David Warde-Farley dwf@cs.toronto....
Tue Oct 28 23:14:34 CDT 2008

On 28-Oct-08, at 5:57 PM, Fabrice Silva wrote:

> Are there some parts of the code that may be used only once to  
> calculate
> both the gradient and the second derivative (isn't it called the
> hessian, at least in the N-d case) ?

Probably.  I'd imagine depends on your differencing scheme; central  
differences on the second derivative might imply a need to do two non- 
central differences to sample the gradient at +eps and -eps on each  
axis, respectively.

And yes, the square matrix of second derivatives of an N-d scalar  
function is typically called the Hessian, but some of the properties  
one typically expects from a "Hessian" (i.e. symmetry) are not  
necessarily true unless all of the the partial second derivatives are  

> If a common function would fasten the computation of the gradient and
> the hessian with a single call to a new function gradients(), it is
> worth...
> If the intent is just a reduction of the total length of the file
> containing the gradient and gradient2 functions, I do not understand  
> why
> modifying the existent code.
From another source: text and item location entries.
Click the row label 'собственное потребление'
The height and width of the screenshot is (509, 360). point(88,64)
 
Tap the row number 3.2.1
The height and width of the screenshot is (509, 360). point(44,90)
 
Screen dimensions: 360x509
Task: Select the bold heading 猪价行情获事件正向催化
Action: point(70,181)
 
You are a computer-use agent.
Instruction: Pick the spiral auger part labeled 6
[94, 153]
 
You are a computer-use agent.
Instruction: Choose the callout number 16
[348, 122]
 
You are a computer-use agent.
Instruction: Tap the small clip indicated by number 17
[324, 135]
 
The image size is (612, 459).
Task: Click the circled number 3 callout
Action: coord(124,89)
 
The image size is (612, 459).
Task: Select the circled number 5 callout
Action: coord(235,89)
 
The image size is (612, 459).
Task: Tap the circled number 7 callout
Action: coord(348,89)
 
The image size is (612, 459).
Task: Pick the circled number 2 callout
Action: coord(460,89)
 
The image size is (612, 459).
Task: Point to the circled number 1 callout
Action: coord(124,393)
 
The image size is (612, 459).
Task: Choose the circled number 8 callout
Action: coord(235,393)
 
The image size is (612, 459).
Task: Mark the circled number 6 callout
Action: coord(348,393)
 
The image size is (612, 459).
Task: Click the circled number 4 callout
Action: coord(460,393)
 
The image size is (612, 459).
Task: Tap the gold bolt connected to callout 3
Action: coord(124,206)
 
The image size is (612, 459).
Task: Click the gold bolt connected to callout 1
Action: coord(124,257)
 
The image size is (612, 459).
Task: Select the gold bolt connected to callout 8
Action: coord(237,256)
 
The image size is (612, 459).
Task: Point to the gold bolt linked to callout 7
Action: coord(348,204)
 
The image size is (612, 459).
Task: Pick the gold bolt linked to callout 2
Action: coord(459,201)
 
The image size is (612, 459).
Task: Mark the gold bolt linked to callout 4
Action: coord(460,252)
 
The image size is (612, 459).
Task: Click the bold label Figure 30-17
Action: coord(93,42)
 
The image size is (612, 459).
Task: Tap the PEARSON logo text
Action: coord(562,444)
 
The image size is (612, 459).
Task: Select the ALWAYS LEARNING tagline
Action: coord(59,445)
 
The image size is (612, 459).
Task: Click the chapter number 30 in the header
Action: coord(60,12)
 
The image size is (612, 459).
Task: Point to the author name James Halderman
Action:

Why not creating a new function hessian()
> having the same signature than gradient?

As Stefan mentioned, the number of functions that get included when  
you type "from numpy import *" is already pretty large, and it'd be  
nice not to make it larger. Though you do raise a good point -- if  
it's known that the user wants both the gradient and the Hessian, and  
you can get the first for free while computing the second, then that's  
preferable to having to make two calls and duplicate work.